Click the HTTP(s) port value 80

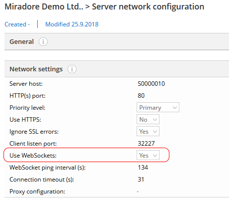[x=141, y=96]
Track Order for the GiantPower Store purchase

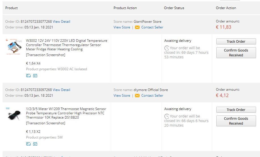tap(236, 42)
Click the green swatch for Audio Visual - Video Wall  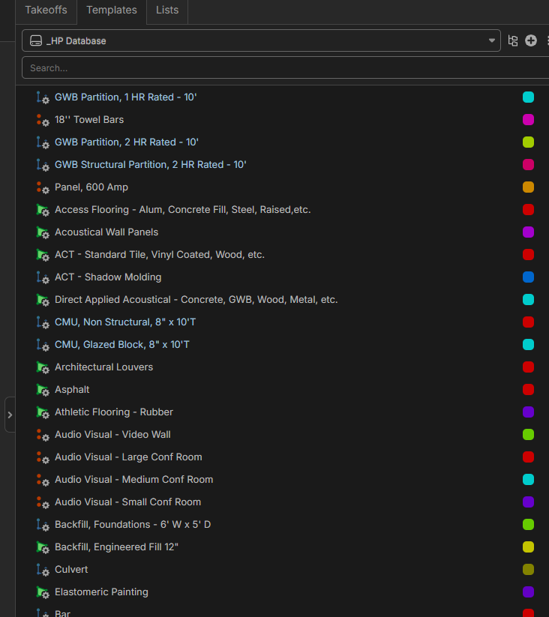coord(528,435)
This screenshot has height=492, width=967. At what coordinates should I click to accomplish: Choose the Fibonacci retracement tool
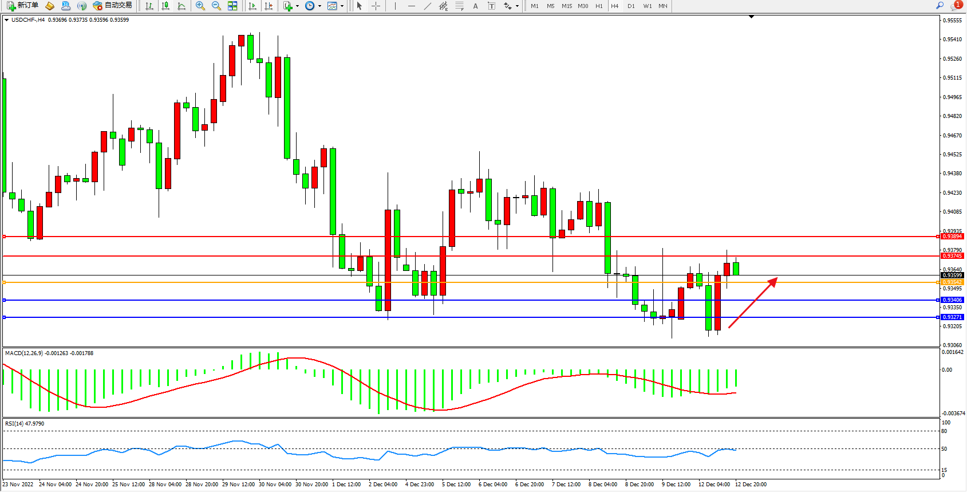pos(459,6)
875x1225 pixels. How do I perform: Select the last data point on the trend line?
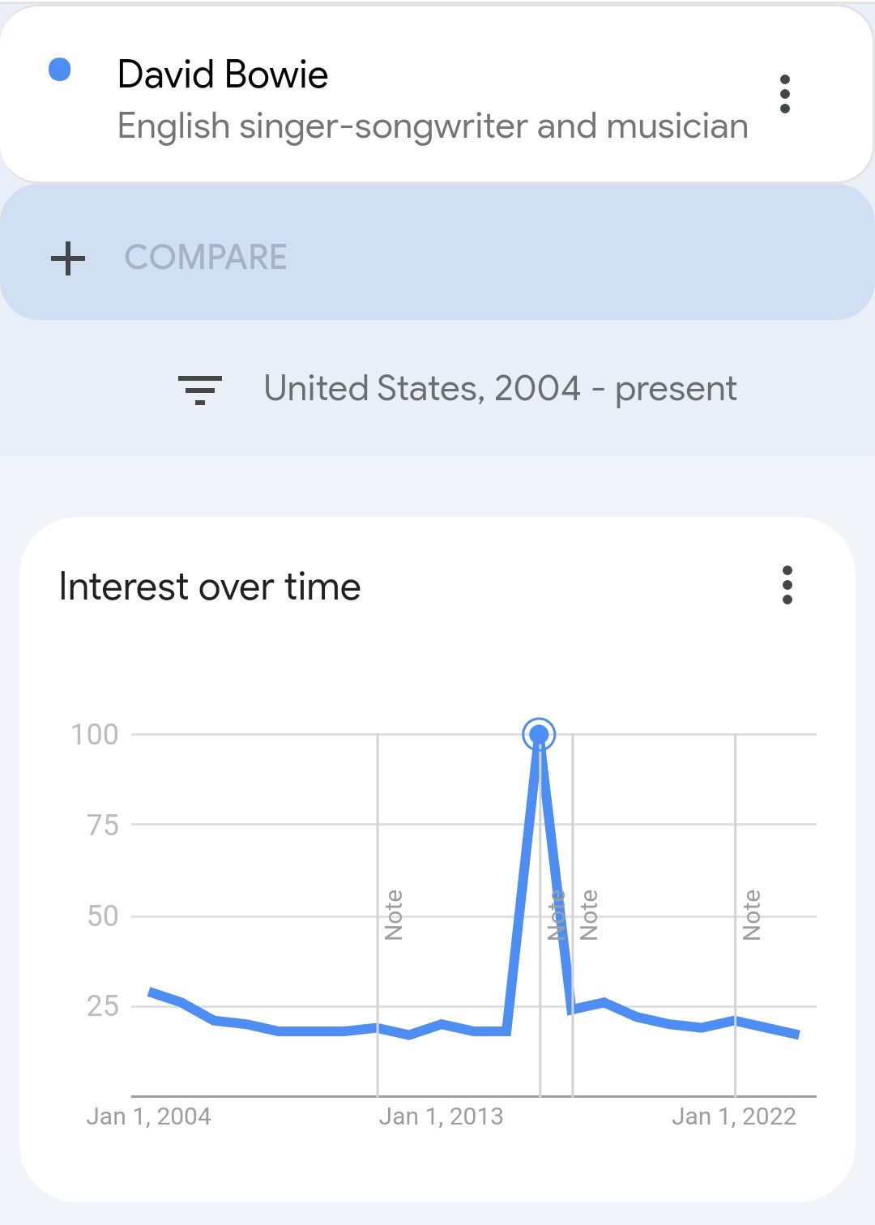[798, 1035]
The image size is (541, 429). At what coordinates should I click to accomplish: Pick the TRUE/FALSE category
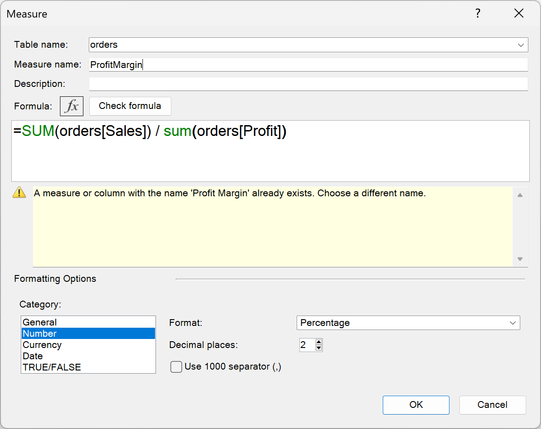52,367
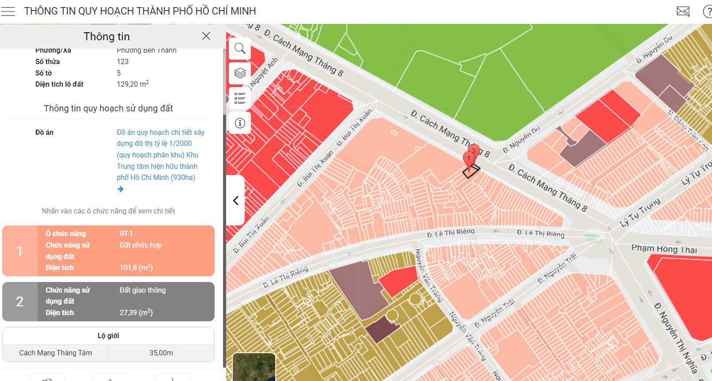
Task: Click the info panel scrollbar
Action: click(x=224, y=177)
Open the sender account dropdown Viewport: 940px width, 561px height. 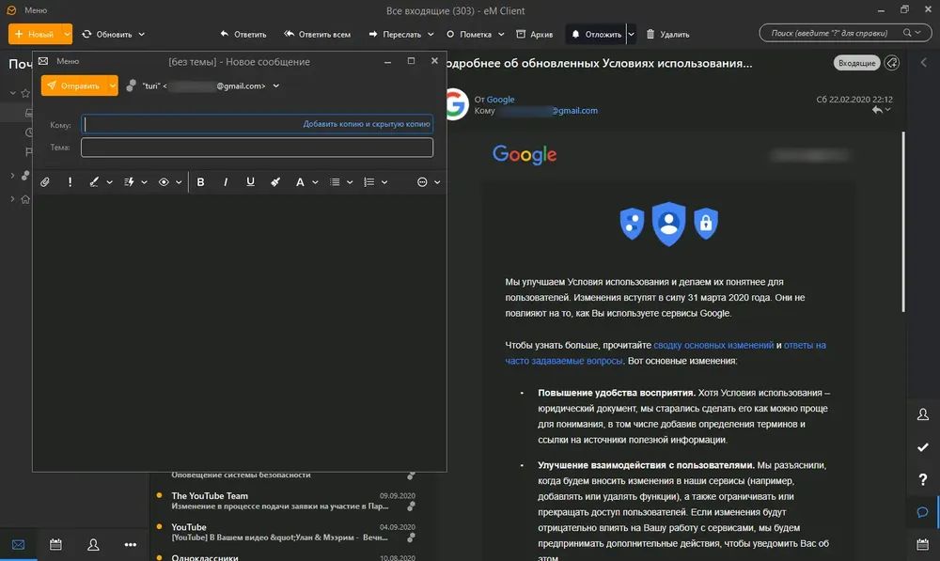coord(275,86)
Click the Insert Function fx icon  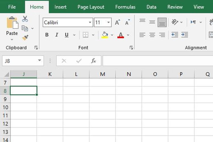click(x=93, y=61)
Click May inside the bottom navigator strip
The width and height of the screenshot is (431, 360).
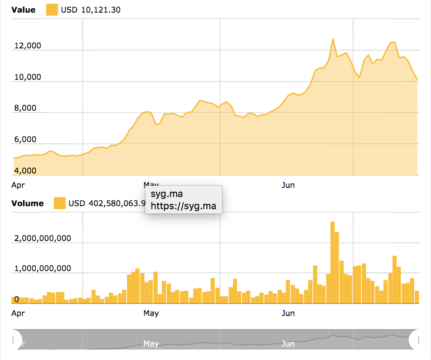pyautogui.click(x=151, y=344)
################
#### [TASK BRIEF]
Could you reproduce exactly, and only, the lines from the one containing "The width and" through the end of the records above, both included, while leaving out the pictures?

#### [SOLUTION FOR THIS TASK]
The width and height of the screenshot is (431, 360).
pyautogui.click(x=151, y=344)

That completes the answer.